Begin Document extract
If you're buying a solid state monoblock of this size and price, then you're not going to be the sort of person who'd otherwise enjoy a 3W single-ended tube amplifier. As such, you want a big, powerful and ultra clean sound - without so much as a flaw from bottom to top - and that's precisely what the Nemos give. Their delivery is dry and concise, with everything kept under an iron grip and supported by the ability to deliver seismic power, the sort that moves buildings.


That they work down to d.c. didn't surprise me. All-direct-coupled amplifiers are nothing new and the ones I have heard in the past did have a wide open door to a peculiarly earth shaking sound that forces its way into the room with the unstoppable force of a bulldozer. The massive bass line in Sly and Robbie's 'Make 'Em Move' took on this form of unstoppable force, as if it could rearrange the room physically. Our Spendor S8e benchmark loudspeakers are underdamped and can sound plummy if not used with an amplifier possessing grip, but the Nemos grabbed them - and various other loudspeakers I used - by the neck as expected. They kept the bass cones in perfect control no matter what I threw at them. My preferred Angelique Kidjo test disc is a commercial recording, rather than a demo disc, with strong energy right down to 30Hz from the emphasised walking bass lines and the Nemos made the subsonic power of a track like 'Fifa' frighteningly obvious in a way I am not acquainted with. They appear to possess no constraint. Of course, the simple truth is that with 600 Watts and huge peak current available, claimed to be 150A, the AW 600s can in truth drive anything...


Across the midband the Nemos sound detailed and concise. They are crisp and fresh in presentation, quite evenly lit, with an ability to push out a mass of fine detail. With so much force at their disposal there was a lively dynamic right across the sound stage. Even fairly mild pans across it, from The Stranglers 'Ghost Train' for example, made stage width and movement across it plainly obvious. The Nemos strength of delivery was attention grabbing.


There was of course infinite quantities of power available, and the Nemos remained clean at all levels, no matter where I set the volume control. Giant power amplifiers like these know no limits whatever is asked of them, and the Nemo is no exception. Another key feature is this easy display of power whilst remaining relatively neutral and easy going in presentation. They are crisp and clear certainly, but without the sort of high frequency sharpness that makes cymbals sizzle for example.
End Document extract
◆ Objectives
1. What peak current is claimed for the AW 600s in the amplifier review?
2. Translate this sentence from the amplifier review into Spanish: "Across the midband the Nemos sound detailed and concise."
3. Reproduce the part of the amplifier review between "Across the midband" and "was attention grabbing.", inclusive.
Begin Dataset excerpt
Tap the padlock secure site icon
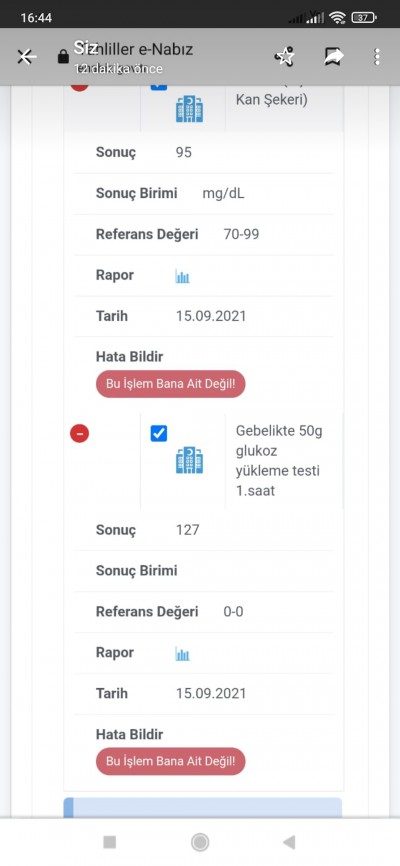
End Dataset excerpt
◆ Task responses
1. 150A

2. En los medios, los Nemo suenan detallados y concisos.

3.
Across the midband the Nemos sound detailed and concise. They are crisp and fresh in presentation, quite evenly lit, with an ability to push out a mass of fine detail. With so much force at their disposal there was a lively dynamic right across the sound stage. Even fairly mild pans across it, from The Stranglers 'Ghost Train' for example, made stage width and movement across it plainly obvious. The Nemos strength of delivery was attention grabbing.